Bandwidth Enables Generalization in Quantum Kernel Models
- URL: http://arxiv.org/abs/2206.06686v3
- Date: Sun, 18 Jun 2023 17:21:58 GMT
- Title: Bandwidth Enables Generalization in Quantum Kernel Models
- Authors: Abdulkadir Canatar, Evan Peters, Cengiz Pehlevan, Stefan M. Wild,
Ruslan Shaydulin
- Abstract summary: Recent results show that generalization of quantum models is hindered by the exponential size of the quantum feature space.
We show that changing the value of the bandwidth can take a model from provably not being able to generalize to any target function to good generalization for well-aligned targets.

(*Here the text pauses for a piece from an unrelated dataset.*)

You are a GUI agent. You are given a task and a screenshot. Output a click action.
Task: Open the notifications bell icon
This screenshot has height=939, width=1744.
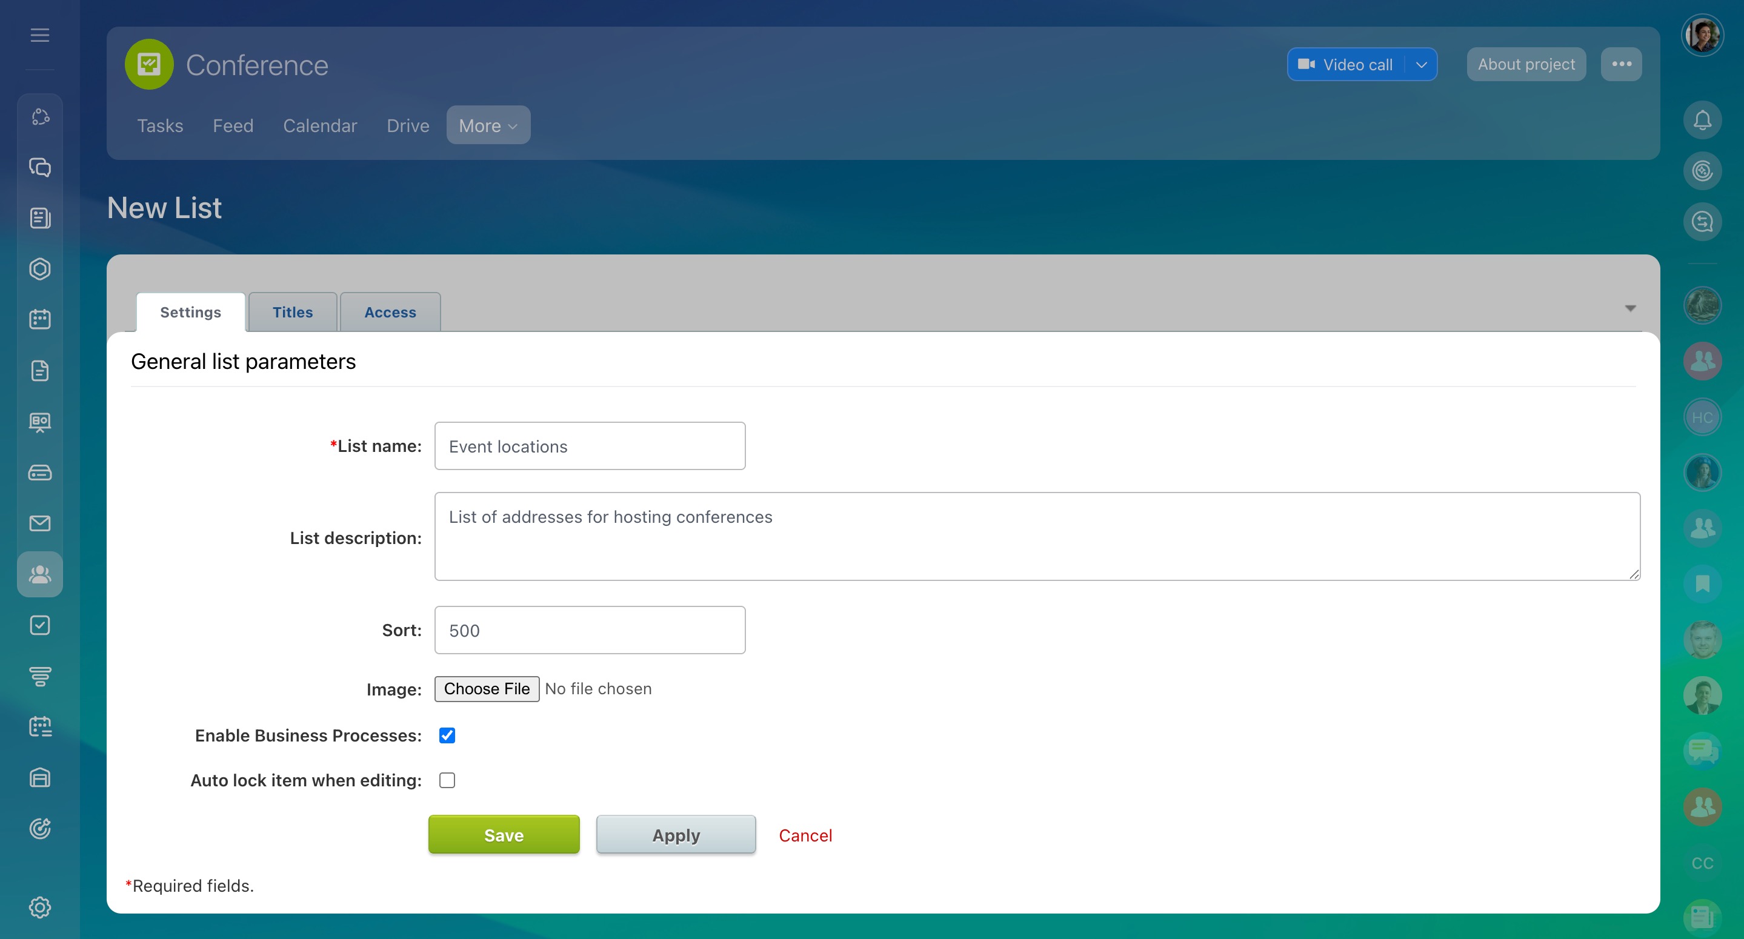click(1702, 121)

- Score: 16.940180366663903
- License: http://creativecommons.org/licenses/by/4.0/
- Abstract: Quantum computers are known to provide speedups over classical
state-of-the-art machine learning methods in some specialized settings. For
example, quantum kernel methods have been shown to provide an exponential
speedup on a learning version of the discrete logarithm problem. Understanding
the generalization of quantum models is essential to realizing similar speedups
on problems of practical interest. Recent results demonstrate that
generalization is hindered by the exponential size of the quantum feature
space. Although these results suggest that quantum models cannot generalize
when the number of qubits is large, in this paper we show that these results
rely on overly restrictive assumptions. We consider a wider class of models by
varying a hyperparameter that we call quantum kernel bandwidth. We analyze the
large-qubit limit and provide explicit formulas for the generalization of a
quantum model that can be solved in closed form. Specifically, we show that
changing the value of the bandwidth can take a model from provably not being
able to generalize to any target function to good generalization for
well-aligned targets. Our analysis shows how the bandwidth controls the
spectrum of the kernel integral operator and thereby the inductive bias of the
model. We demonstrate empirically that our theory correctly predicts how
varying the bandwidth affects generalization of quantum models on challenging
datasets, including those far outside our theoretical assumptions. We discuss
the implications of our results for quantum advantage in machine learning.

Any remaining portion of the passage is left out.